Так я лежал на опушке березовой рощи, лицом к звездному небу, и казалось мне, что вдруг — хотя это было никак не вдруг — нашел я опору самую крепкую и нерушимую. Совершил для себя открытие давно известных истин. Открыл нравственные начала как основу жизни человека и народа. И уцепился, чтобы не упустить, не забыть, не потерять, хотя уж если нравственные понятия созрели в душе, то всякое их нарушение страшно мстит через свое смертельной силы орудие — через совесть.
Русский царь Иван Грозный по доносу некоего клеветника разгромил русский город Новгород. Новгородцев, пытая, жгли какою-то «составною мудростию огненною», летописец называет ее «поджаром». Людей вязанными волокли к Волхову и вместе с женами и детьми, тоже связанными, бросали в воду, а кто все-таки выплывал, тех боярские дети и стрельцы били с лодок по головам баграми и кололи рогатинами и копьями, чтобы утонули. Шесть недель длился этот неслыханный погром. А после того к Ивану Грозному привели недобитых, мертвых от страха и потрясения, по одному с каждой улицы, и страшный царь кротким голосим предложил им «жить в Новгороде благодарно». Благодарить предложил за учиненные убийства ни в чем не повинных мирных людей и за разгром. Вот как!
Оставшиеся в живых собрались в церкви святой Параскевы на торговой стороне. Их оказалось довольно много. Молились они усердно, и за царя, конечно, тоже, но вот после службы зазвонили колокола, и тогда охватил всех недобитых таинственный ужас.

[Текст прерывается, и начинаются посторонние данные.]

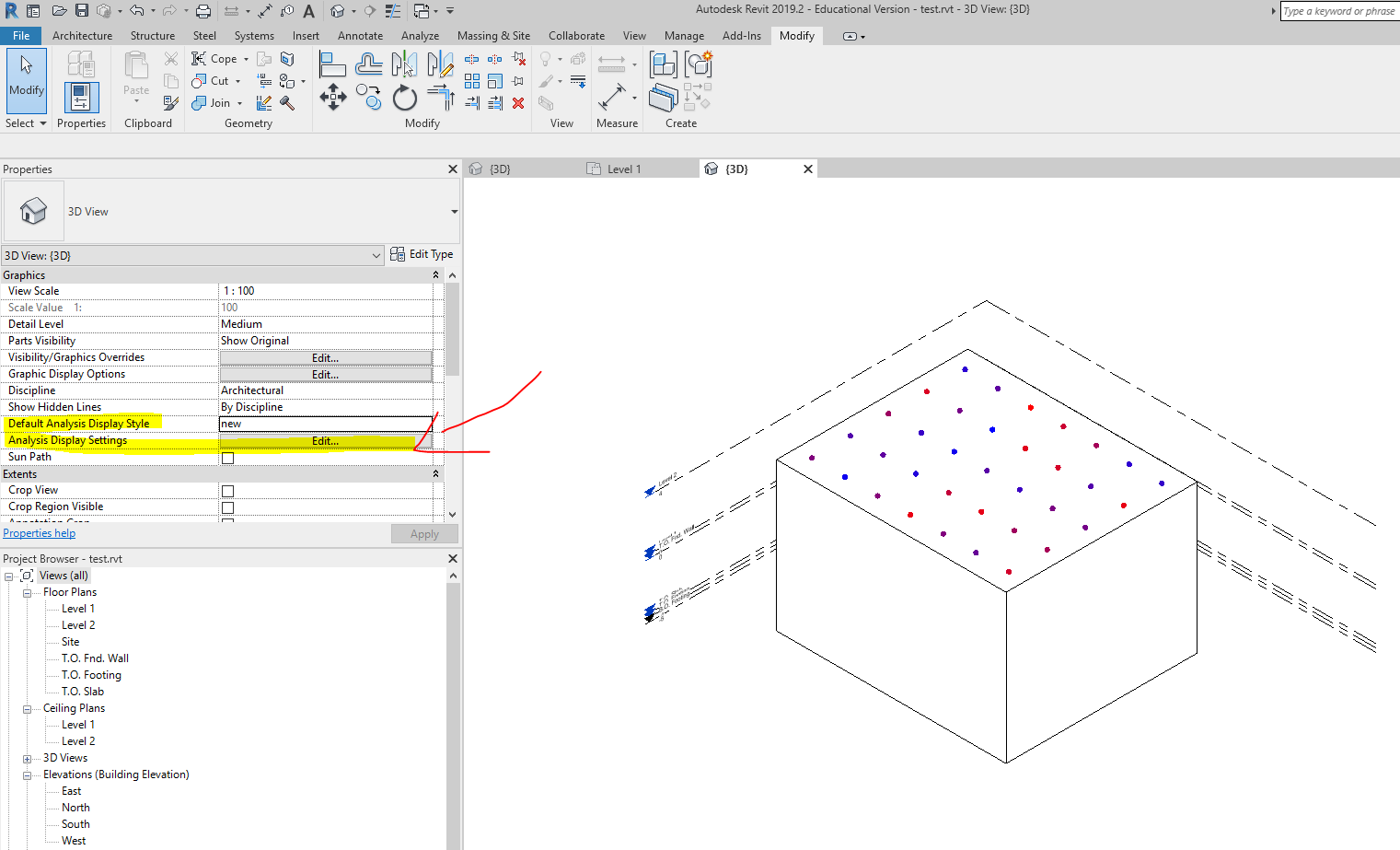1400x850 pixels.
Task: Open the Properties help link
Action: click(39, 532)
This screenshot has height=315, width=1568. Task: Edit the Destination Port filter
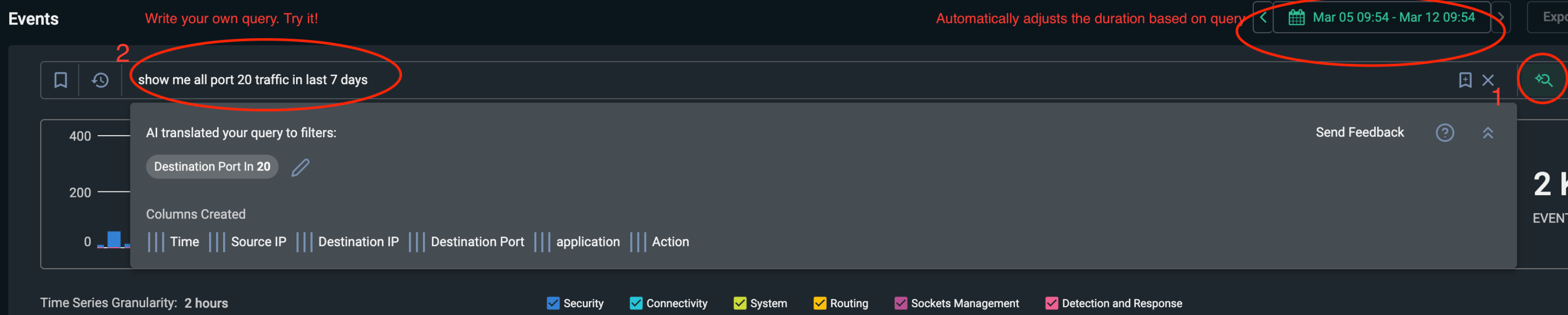300,167
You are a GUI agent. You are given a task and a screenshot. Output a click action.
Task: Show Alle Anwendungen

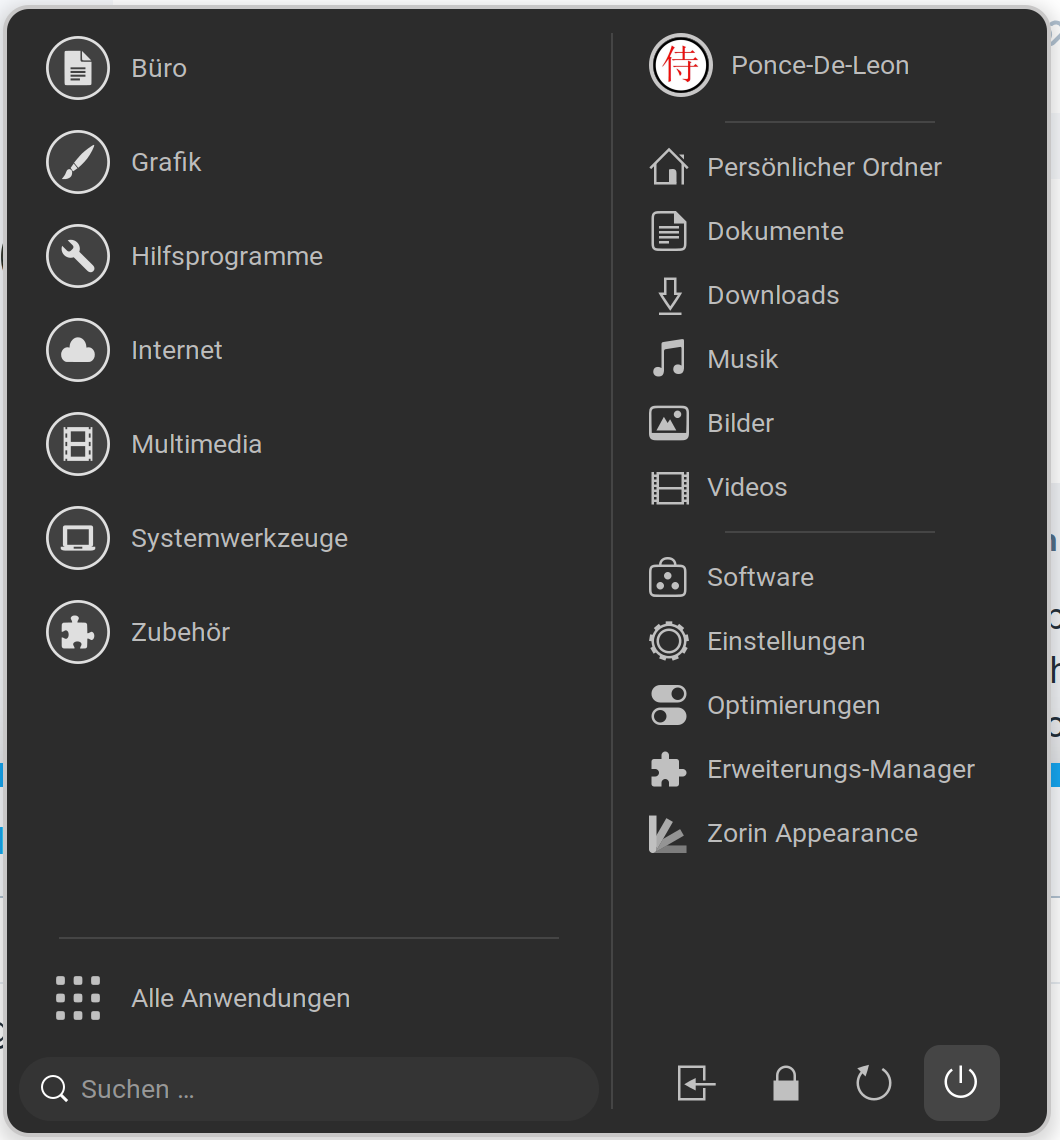[x=240, y=998]
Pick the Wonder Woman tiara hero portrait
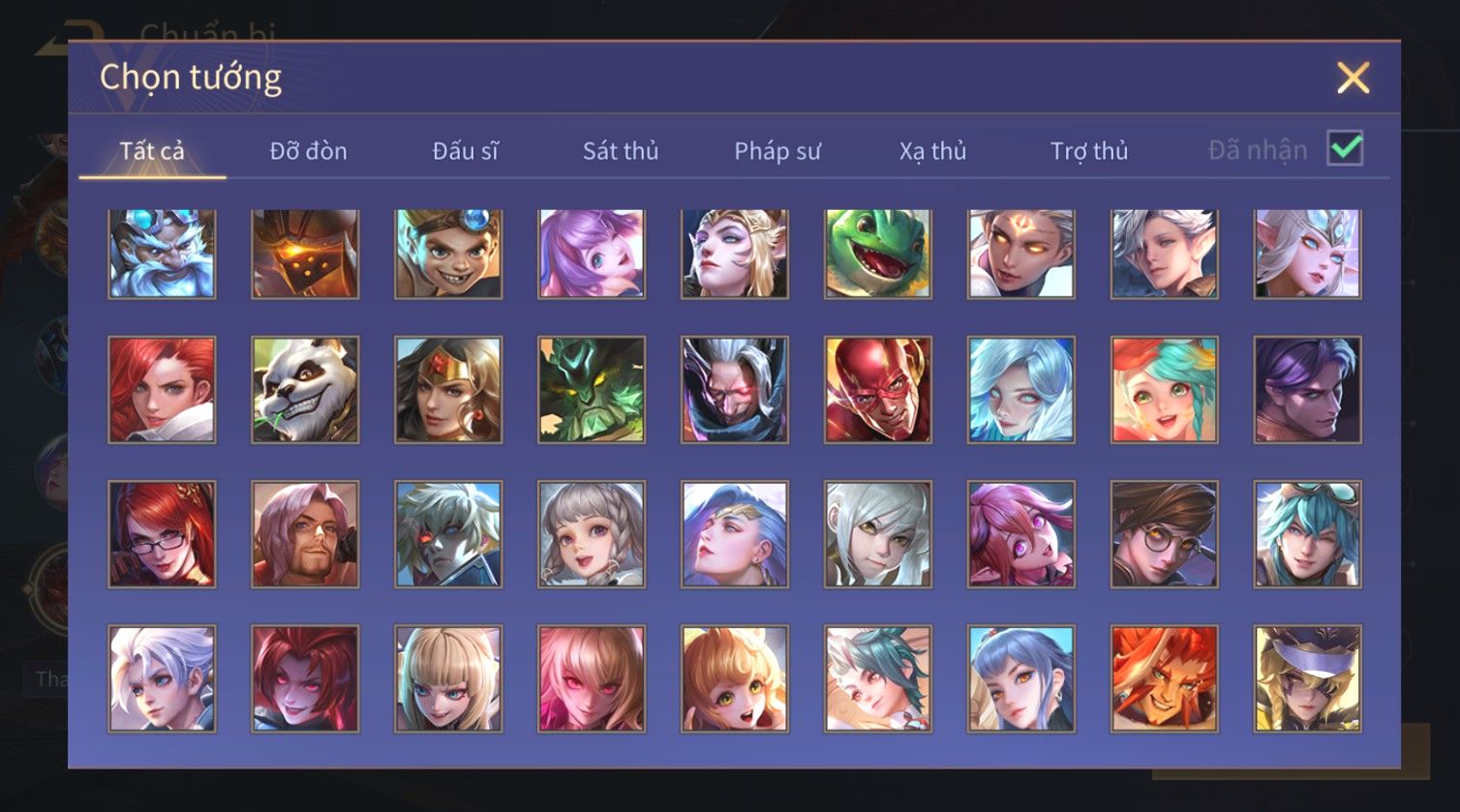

Так у историка и сказано — «таинственный ужас». Толкая друг друга, побежали несчастные люди, старики, женщины, дети, в разные стороны, неведомо куда, купцы, обезумев, швыряли из лавок свои товары. Непонятны были простым людям повороты в правлении великого злодея русской истории. Очень странны были его «милости». Уж очень похожи на милости Батыя, при котором случился такой же «пополох».
«Таинственный ужас» — вот эти слова мелькнули у меня, когда я лежал на опушке березовой рощи, и без слов возникали у меня картины давно прошедшей жизни. Лежал я лицом к звездному небу, черному и молчаливому, и любил землю. И думалось мне тогда — я это отчетливо помню, — что навсегда ушел наконец таинственный ужас с российских просторов, что бьемся мы с последними, кто несет его. В те годы мы высоко вознеслись душой и смотрели «лучезарным далям» прямо в лицо, словно они, счастливые и разумные, вот завтра нам и дадутся. И хотя расстоянием такие вот немудрящие, как я, очень обманывались, но те минуты на опушке березовой рощи дороги мне и по сей день. Я тогда видел счастье и верил в него.